La Lubu is right to identify these issues as part of what this generation of feminists inherited.  But what she fails to address is the push right now among feminists and activists to address some of these problems (the work’s not done — only starting, but it’s worth noting nonetheless). A key area where this is happening is in the rhetoric shift that is in evidence in the transformation of Law Students for Choice to Law Students for Reproductive Justice.  The name change, and the refocusing throughout the abortion rights movement, was brought about by a recognition of the problems that La Lubu points out — the things that have made so many people feel distant from the dominant feminist and abortion rights (pro-choice) narratives. Reproductive justice, as I discussed in my first post here, recognizes that we can’t fight for abortion rights in a vacuum. Abortion rights are meaningless if they are not accessible to everyone (young, old, immigrant, citizen, rich, poor). And they’re meaningless if not contextualized in a society more broadly respectful of women’s reproductive lives and that provides health care, child care, real family leave, real workplace protections for people of all genders and gender identities.   But not everyone is convinced.  For some, even those who support these initiatives, the language of RJ doesn’t seem like the right choice (bad pun intended).  Cara, writing at The Curvature, believes that the more expansive ideals of reproductive justice can be folded into the notion of “choice.” Though she identifies that there are problems with using the word “choice,” she writes:

Reproductive choice is also about the choice to give birth and raise a child. It is about the choice to have or not have children, the choice to have them when they are wanted, the choice to use birth control. I think that the media certainly dos seize upon the concept of “pro-choice” as “pro-abortion” and as being mainly concerned with abortion. But that doesn’t make it true.
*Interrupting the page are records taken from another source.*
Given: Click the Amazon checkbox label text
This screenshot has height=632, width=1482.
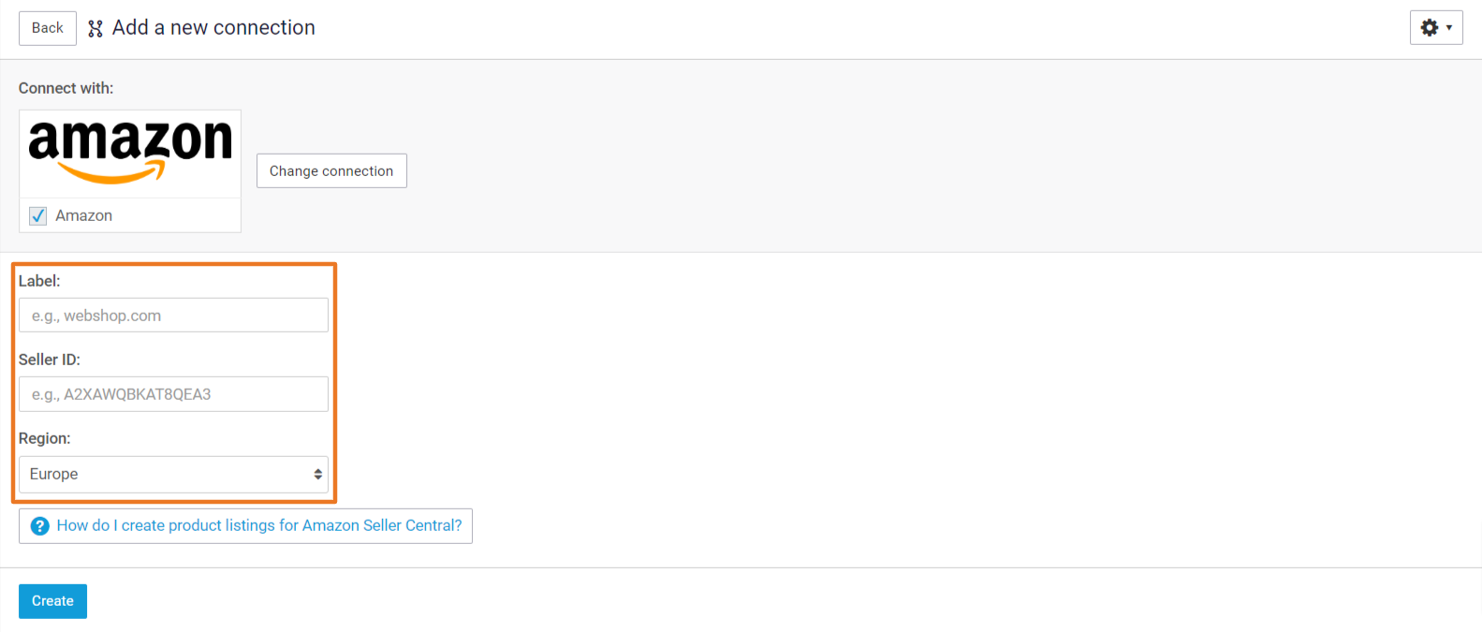Looking at the screenshot, I should coord(83,215).
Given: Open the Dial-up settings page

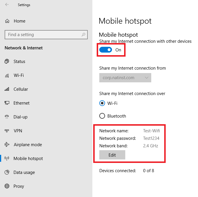Looking at the screenshot, I should [x=20, y=117].
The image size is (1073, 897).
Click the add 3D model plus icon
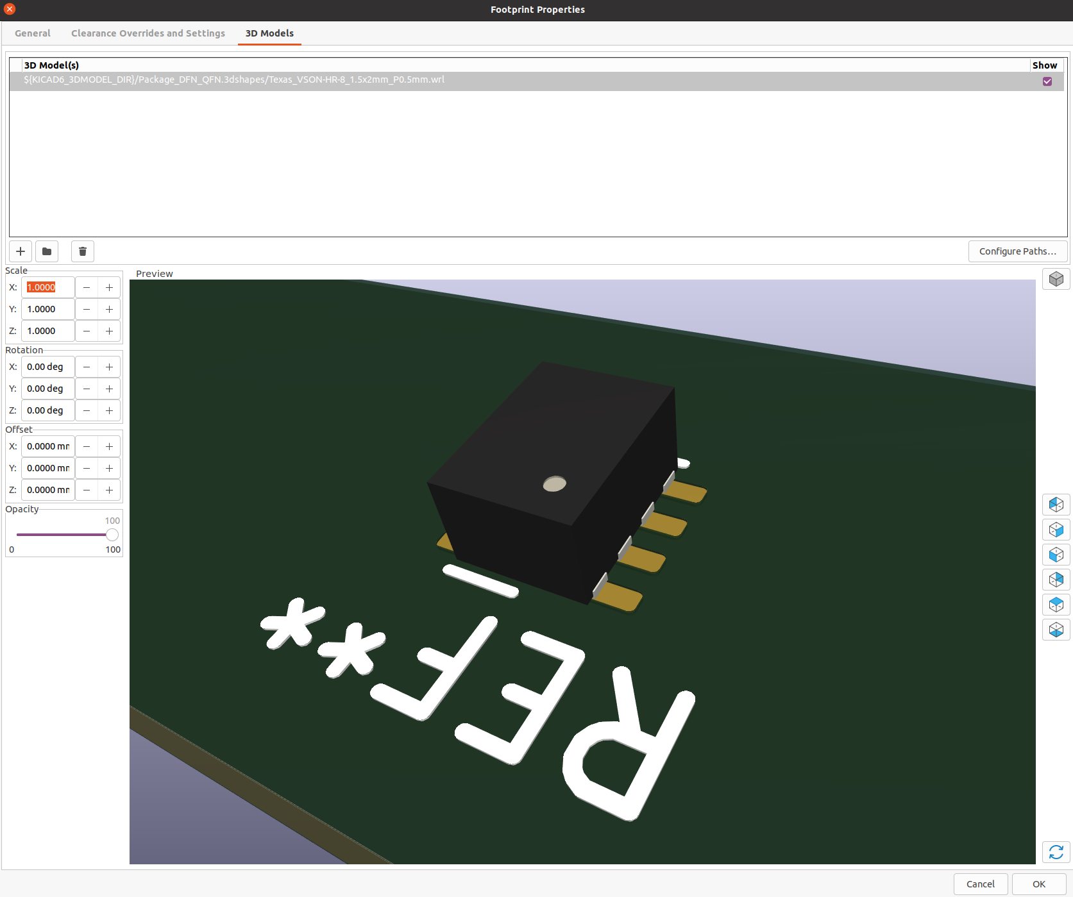(x=21, y=251)
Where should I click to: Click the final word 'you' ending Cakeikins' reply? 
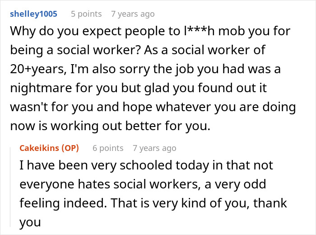tap(30, 223)
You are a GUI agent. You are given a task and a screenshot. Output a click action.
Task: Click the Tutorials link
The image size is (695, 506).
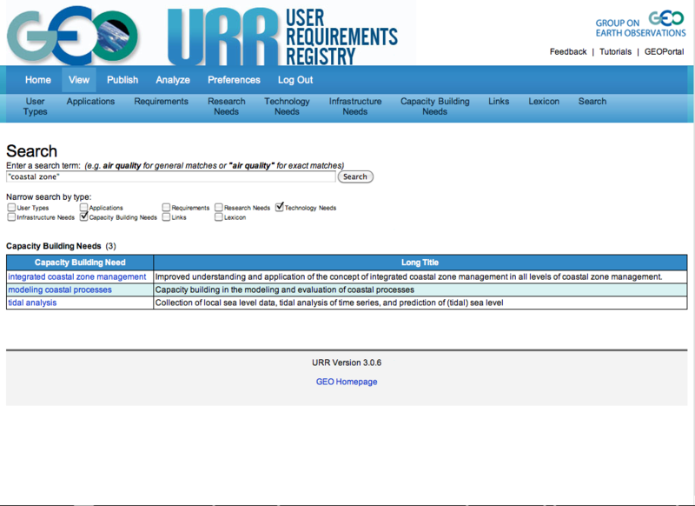click(x=615, y=52)
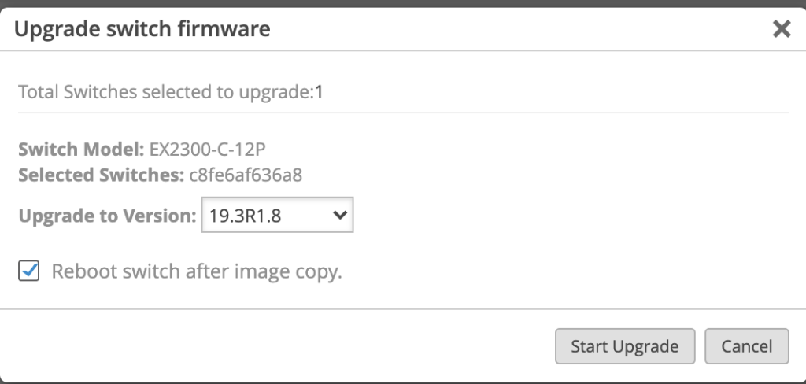This screenshot has height=384, width=806.
Task: Click the X icon in dialog header
Action: click(x=781, y=30)
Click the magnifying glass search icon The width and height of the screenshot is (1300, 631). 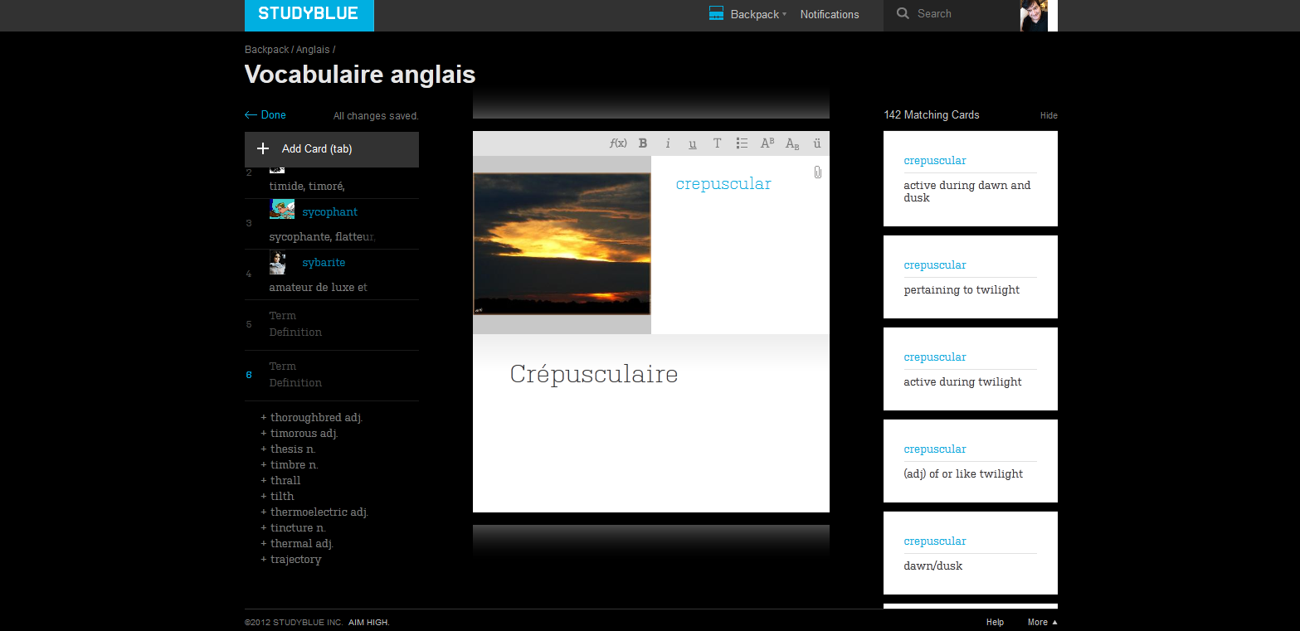pyautogui.click(x=903, y=13)
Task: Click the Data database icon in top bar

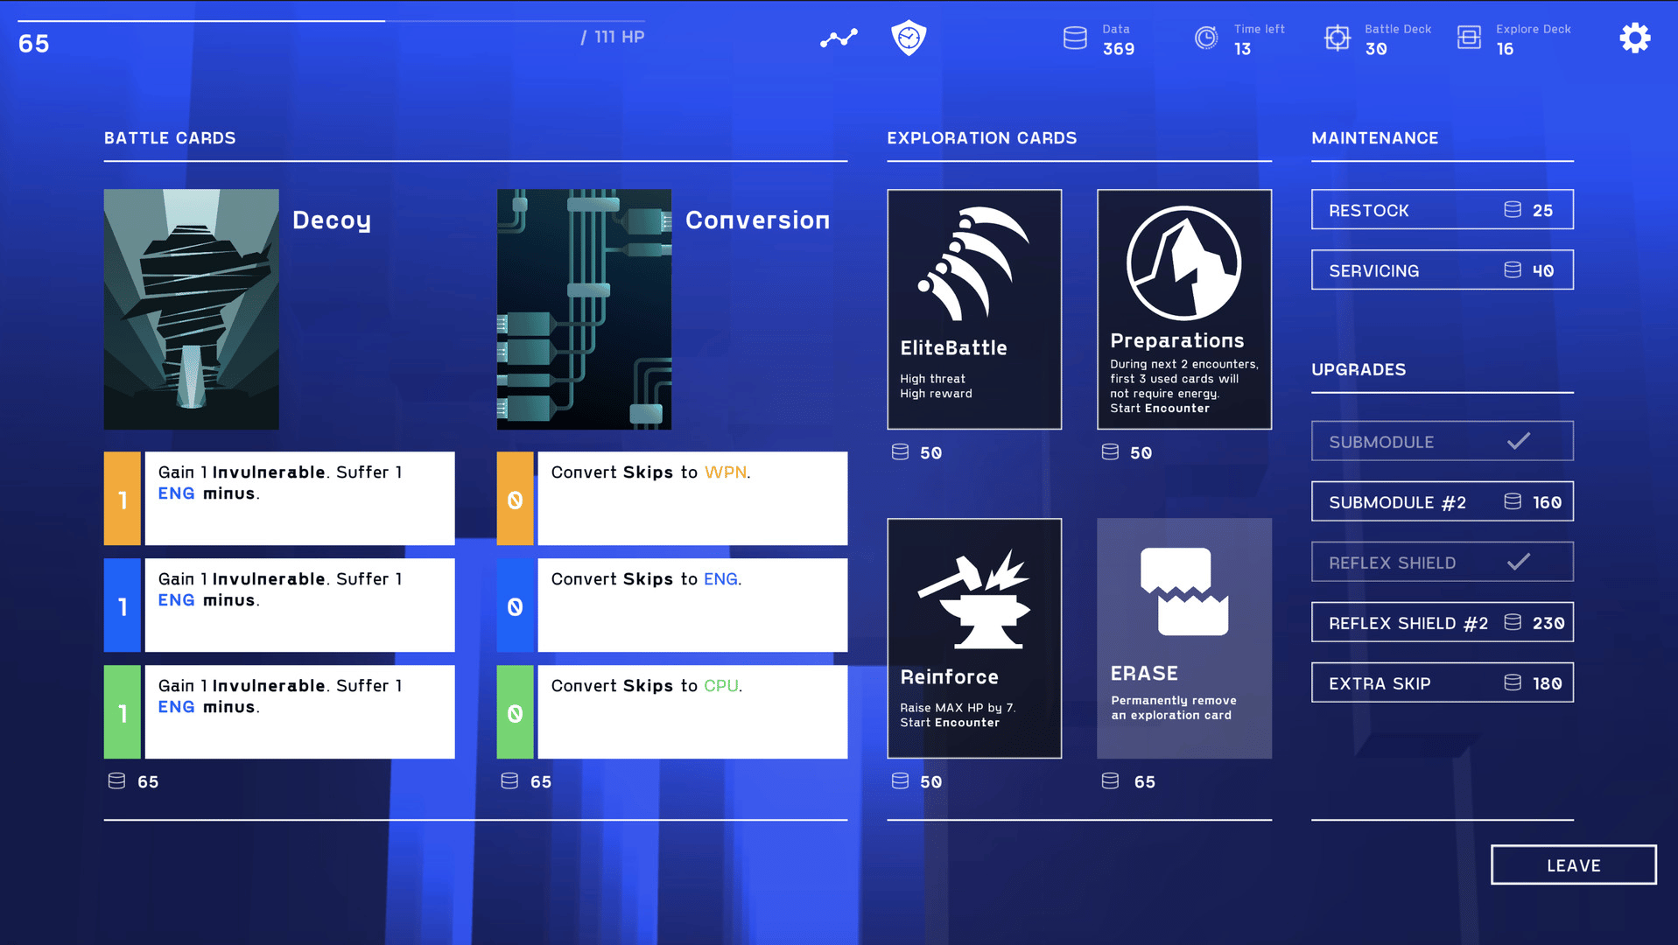Action: click(1075, 39)
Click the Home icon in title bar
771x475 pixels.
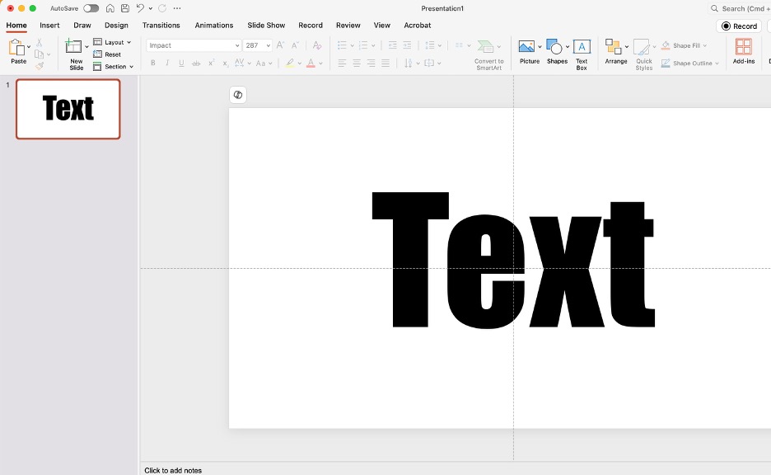110,8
I’m not so sure. Cara’s definition (read more of her post for an expanded discussion) still keeps a laser focus on childbearing. Choice as the meaningful opportunity to bear or not bear children is vitally important. But it’s not enough. We need more. We need the resources not only to make informed and free decisions about pregnancies, but also to provide for the children we do bring into this world, and for ourselves. That means education, jobs, environmental policy, and healthcare. And probably, much more.